El maestro constructor Manole, leyenda de Rumanía

Magister Manole

Existe una leyenda muy arraigada en la zona de los Cárpatos y los Balcanes, que nos habla de un artesano llamado Manole, y del sacrificio que debió realizar para alcanzar su meta, aunque no le reportó beneficios precisamente. Cuenta la tradición que el rey encomendó al maestro Manole que erigiera una iglesia única, que no se pareciese en nada a los templos ya existentes, tarea que aceptó de buen grado. Pero quiso la fatalidad que el experimentado constructor encontrase destruido cada mañana el fruto de su trabajo, por lo que se empezó a rumorear en la zona que pesaba una maldición sobre el lugar elegido para la construcción de la nueva iglesia.

Pese a que el maestro insistió mucho al rey en que cambiase el emplazamiento de la iglesia, éste hizo oídos sordos a sus peticiones, y amenazó con ejecutarle a él y a sus ayudantes si la obra no estaba terminada en el plazo previsto. En medio de la desesperanza, Manole tuvo un sueño revelador, en el que se le daba la solución al problema: debía emparedar a la primera persona que se acercase a la obra durante la siguiente mañana. Un sacrificio a cambio de terminar con la maldición.

Cuando Manole expuso a sus ayudantes su sueño de la noche anterior, éstos quedaron horrorizados ante tal perspectiva, pero la idea de ser ejecutados por el rey les hizo aceptar sin mucha dilación. Pero por desgracia para el maestro, la primera persona que se acercó a la obra aquella mañana no fue otra que su esposa, Ana, y sin perder tiempo, los 9 ayudantes de Manole comenzaron a rodearla con paredes de ladrillos. Ella, creyendo que se trataba de una broma pesada, no hizo nada por escapar, hasta que estuvo totalmente atrapada.

Para sorpresa de todos, los ladrillos parecieron cobrar vida y atónitos, contemplaron como la iglesia se construía por sí sola a una velocidad alarmante, mientras que la pobre Ana lloraba y pedía desesperadamente que la liberasen.
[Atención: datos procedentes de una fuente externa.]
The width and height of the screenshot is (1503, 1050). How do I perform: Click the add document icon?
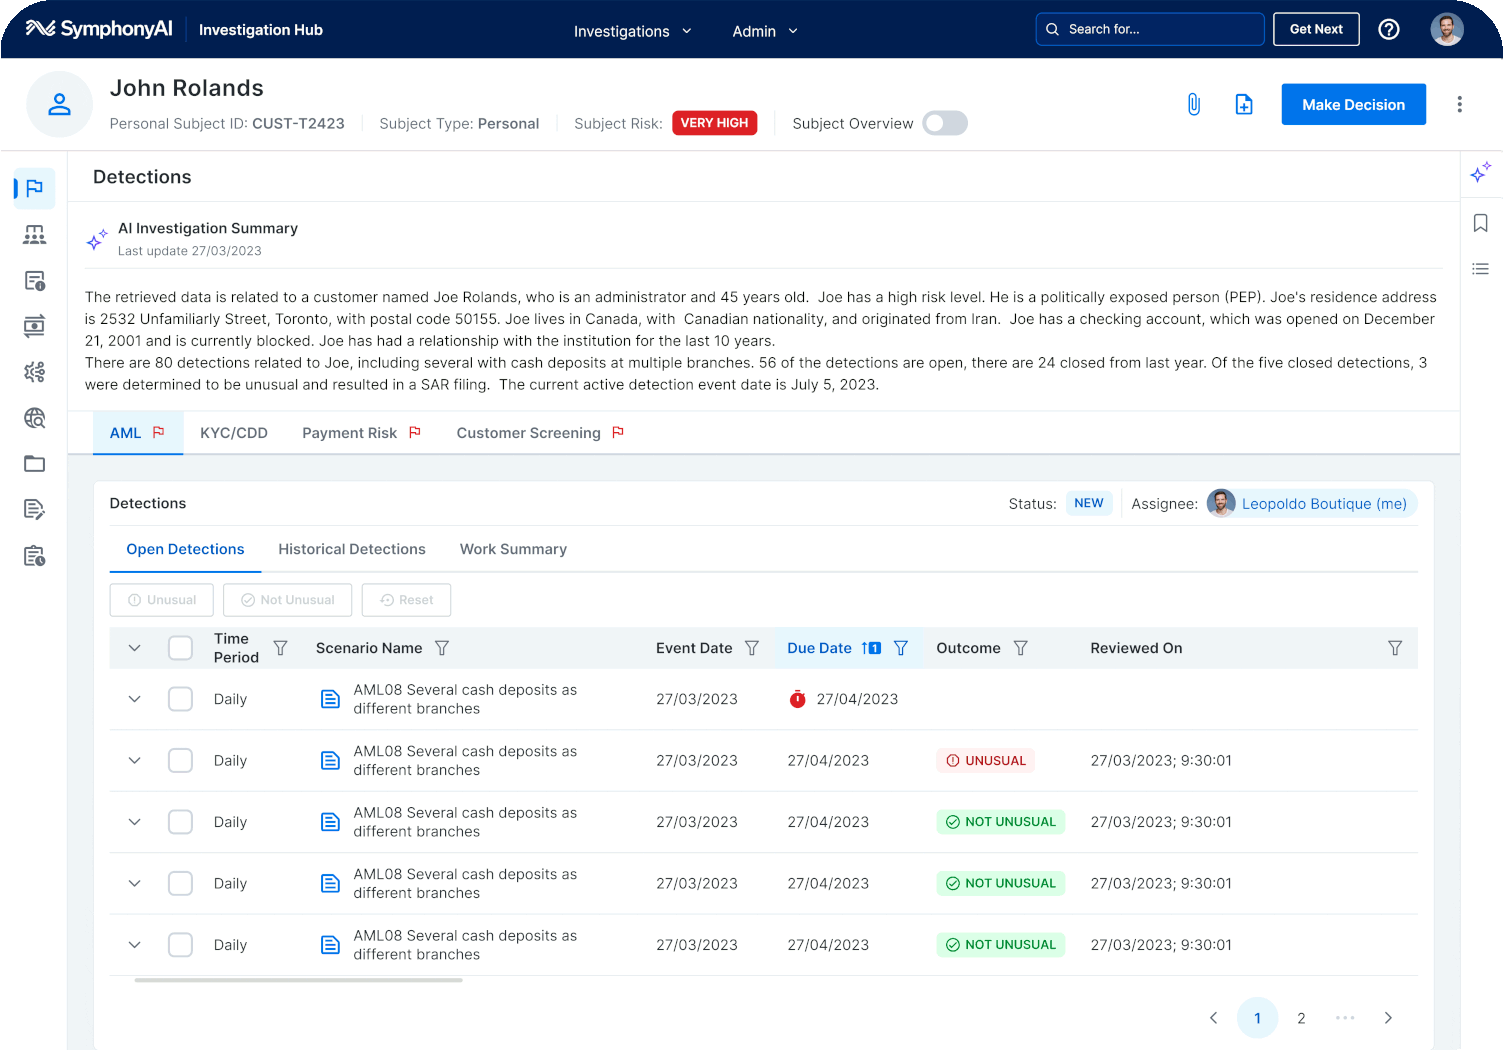click(x=1243, y=104)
Nadie la ayudó, ni siquiera su propio marido, y en los tres días que permaneció sepultada viva, la iglesia se terminó de construir.

Cuando el edificio estuvo terminado, el rey pasó a contemplar la obra y dar su visto bueno, y realmente quedó impresionado por el resultado, tanto fue así que preguntó a los constructores que si serían capaces de construir otra iglesia aun más hermosa que esta, a lo que sin dudar respondieron que si. Ante el orgullo mostrado por Manole y sus ayudantes, el rey decidió encerrarles en lo más alto de la iglesia para que allí muriesen de hambre y sed, y pese a que trataron de escapar, todos murieron en el intento al caer desde las alturas. Se dice que en el lugar donde cayó Manole nació una fuente, de la que aun hoy brota el agua.

Esta es la historia de la basílica que aparece en los billetes de 1 Leu de Rumanía, situada en el pueblo de Curtea de Arges, una Iglesia Episcopal que desde sus inicios ha sido perseguida por las leyendas de tragedia y desgracia.